After consulting with school officials and teachers unions, Evers has the power under state law to direct school boards to change teacher training to focus on improving academic achievement, change administrative and personnel structures, and change practices such as expanding school hours or providing more services for students. The state superintendent may also direct the board to adopt practices that closely monitor the district’s finances.
Walker said changing school or district boundaries or breaking up the district into smaller districts should be considered as ways to address the projected deficit.
‘A dictator that
wants to tear it down’
Evers, in turn, said Walker himself had ignored the district when he was Milwaukee County executive, signed state budgets that resulted in funding cuts for the district, and failed to ensure a law succeeded that would have allowed county officials to take over low-performing schools in Milwaukee.
Walker is seeking a third term and faces more than a dozen Democratic challengers, including Evers, who is considered the Democratic field’s frontrunner.
“Textbook Scott Walker — blaming others for his own mismanagement,” Evers said in a statement. “(Milwaukee School District) faces real challenges, and Milwaukee kids need a Governor that will help the district grow and evolve, not a dictator that wants to tear it down.”
Evers said that since he was first elected in 2009, he has worked with teachers and administrators on improvement plans that resulted in more summer school classes and increases in graduation rates and number of college scholarships students receive.
Milwaukee School District spokeswoman Denise Callaway said the district faces “long-term fiscal problems” because state funding is “virtually stagnant” when compared to the cost of living index, and that state-imposed limits on how much revenue the district can collect doesn’t take into consideration the extra cost of educating students who are living in poverty, learning English as a second language, and have disabilities.
Evers on Sunday did not address the idea of a state-imposed takeover, but told the Wisconsin State Journal in 2017 that he did not support state “interference.”

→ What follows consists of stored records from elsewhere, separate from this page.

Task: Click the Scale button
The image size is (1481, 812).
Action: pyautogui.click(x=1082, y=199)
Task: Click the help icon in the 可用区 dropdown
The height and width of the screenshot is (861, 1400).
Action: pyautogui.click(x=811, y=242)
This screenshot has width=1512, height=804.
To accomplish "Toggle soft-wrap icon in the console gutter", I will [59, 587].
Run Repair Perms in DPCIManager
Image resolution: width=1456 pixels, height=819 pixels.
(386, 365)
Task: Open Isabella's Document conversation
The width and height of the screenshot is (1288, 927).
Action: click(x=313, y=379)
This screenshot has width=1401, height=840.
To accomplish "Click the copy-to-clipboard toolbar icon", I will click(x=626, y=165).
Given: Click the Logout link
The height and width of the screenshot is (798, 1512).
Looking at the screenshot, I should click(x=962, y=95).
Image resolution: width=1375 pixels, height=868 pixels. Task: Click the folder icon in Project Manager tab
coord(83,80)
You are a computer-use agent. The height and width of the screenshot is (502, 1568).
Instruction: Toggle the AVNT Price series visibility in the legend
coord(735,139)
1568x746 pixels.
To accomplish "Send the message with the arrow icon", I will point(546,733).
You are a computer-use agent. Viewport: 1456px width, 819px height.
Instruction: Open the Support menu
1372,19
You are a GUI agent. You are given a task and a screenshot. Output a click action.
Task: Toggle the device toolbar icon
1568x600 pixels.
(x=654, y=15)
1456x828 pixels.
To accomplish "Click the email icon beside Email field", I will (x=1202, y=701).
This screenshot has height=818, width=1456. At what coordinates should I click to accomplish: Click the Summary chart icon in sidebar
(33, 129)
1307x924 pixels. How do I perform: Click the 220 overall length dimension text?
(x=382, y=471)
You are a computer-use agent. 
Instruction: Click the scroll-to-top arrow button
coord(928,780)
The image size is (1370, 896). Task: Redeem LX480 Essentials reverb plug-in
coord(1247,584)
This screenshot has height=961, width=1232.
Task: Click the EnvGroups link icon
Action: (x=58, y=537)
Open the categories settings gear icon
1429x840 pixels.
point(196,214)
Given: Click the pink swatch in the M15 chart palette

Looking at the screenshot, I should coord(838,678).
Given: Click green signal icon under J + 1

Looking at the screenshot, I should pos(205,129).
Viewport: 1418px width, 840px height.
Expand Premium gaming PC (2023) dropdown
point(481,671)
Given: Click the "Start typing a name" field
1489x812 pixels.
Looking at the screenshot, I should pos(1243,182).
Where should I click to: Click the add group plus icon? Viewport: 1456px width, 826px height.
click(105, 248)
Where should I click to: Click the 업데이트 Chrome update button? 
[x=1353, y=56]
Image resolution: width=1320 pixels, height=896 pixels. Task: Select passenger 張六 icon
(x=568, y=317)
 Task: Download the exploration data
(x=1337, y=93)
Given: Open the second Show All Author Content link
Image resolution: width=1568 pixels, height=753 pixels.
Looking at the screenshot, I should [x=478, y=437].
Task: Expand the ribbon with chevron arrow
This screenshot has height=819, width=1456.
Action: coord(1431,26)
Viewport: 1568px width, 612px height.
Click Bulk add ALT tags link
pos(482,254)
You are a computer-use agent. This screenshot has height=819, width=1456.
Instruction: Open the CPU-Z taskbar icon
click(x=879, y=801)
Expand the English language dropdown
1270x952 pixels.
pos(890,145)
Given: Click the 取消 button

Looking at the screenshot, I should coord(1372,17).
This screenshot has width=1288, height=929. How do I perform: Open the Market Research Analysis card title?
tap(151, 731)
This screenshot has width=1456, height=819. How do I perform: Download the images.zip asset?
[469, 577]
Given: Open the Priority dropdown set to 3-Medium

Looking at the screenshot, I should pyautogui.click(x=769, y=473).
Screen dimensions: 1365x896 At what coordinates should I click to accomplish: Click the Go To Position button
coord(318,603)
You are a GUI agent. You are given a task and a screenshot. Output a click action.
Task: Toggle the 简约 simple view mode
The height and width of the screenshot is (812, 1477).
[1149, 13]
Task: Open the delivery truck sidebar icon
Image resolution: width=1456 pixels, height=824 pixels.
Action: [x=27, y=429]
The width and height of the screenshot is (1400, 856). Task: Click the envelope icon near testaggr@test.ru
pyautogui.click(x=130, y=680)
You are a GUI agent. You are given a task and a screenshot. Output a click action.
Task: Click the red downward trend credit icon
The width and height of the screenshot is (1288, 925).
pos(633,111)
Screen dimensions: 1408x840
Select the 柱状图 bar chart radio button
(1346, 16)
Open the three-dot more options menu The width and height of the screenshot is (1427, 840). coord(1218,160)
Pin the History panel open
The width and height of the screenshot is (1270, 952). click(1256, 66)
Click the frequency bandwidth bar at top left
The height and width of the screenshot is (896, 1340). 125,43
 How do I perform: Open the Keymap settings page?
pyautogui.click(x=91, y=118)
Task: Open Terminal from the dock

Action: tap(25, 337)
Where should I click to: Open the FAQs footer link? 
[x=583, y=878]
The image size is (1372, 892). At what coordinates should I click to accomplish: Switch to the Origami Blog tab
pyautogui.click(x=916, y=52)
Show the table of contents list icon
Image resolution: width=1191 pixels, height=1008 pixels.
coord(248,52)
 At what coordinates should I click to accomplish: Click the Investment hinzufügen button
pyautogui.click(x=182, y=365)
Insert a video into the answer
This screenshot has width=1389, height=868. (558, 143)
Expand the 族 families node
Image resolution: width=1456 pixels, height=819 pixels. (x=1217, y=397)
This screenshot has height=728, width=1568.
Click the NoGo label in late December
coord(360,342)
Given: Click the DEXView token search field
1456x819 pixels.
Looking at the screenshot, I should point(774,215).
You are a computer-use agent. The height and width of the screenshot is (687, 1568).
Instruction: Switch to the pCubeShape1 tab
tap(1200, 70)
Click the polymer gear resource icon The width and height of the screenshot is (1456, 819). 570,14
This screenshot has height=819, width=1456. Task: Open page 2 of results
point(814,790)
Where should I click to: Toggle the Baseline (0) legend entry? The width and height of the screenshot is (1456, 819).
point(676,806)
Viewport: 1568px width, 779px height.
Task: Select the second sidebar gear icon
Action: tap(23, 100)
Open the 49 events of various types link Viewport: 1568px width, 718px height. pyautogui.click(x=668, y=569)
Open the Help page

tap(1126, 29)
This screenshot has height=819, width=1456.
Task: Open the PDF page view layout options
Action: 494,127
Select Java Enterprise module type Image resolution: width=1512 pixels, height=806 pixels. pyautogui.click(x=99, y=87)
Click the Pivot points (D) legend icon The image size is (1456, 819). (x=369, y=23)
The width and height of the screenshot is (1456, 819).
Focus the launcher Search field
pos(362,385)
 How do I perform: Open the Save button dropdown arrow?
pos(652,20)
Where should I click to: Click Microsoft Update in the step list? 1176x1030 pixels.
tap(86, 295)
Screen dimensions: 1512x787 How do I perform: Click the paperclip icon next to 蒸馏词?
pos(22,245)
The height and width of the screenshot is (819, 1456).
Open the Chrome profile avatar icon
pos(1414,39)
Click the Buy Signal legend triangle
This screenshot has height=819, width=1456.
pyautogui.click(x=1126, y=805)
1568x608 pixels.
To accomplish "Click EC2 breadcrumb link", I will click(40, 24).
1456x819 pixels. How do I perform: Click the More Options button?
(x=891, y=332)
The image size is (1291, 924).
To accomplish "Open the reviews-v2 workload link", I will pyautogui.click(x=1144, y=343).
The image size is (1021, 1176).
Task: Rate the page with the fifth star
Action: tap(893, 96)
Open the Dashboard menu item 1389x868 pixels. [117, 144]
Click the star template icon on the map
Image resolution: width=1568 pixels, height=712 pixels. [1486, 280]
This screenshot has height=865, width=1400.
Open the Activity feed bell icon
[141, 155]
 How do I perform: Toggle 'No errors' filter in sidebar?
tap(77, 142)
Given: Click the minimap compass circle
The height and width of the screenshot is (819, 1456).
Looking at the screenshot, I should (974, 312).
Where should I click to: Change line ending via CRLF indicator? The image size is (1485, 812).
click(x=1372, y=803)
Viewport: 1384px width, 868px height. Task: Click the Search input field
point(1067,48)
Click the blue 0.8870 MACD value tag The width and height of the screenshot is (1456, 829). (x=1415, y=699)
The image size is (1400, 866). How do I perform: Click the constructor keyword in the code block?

“There’s no data to support a top-down interference by the state or federal government. I think the state has an obligation to remove obstacles. Have we done all those things? Yes. Have we turned the Titanic around? No,” Evers said in the April 2, 2017, article.
Department of Public Instruction spokesman Tom McCarthy said the department has never considered a “takeover” of Milwaukee schools because “how schools are governed or run isn’t going to change the challenges kids in Milwaukee face.”
Though fewer students enrolled means less funding schools receive, Walker said the district doesn’t have a funding problem given recent funding increases included in his 2017-19 state budget. Under one measure, the district will receive an extra $31 million over two years.
“Funding from the state is not the issue,” Walker said.
Callaway said the district used the extra money to graduate 250 more students last summer.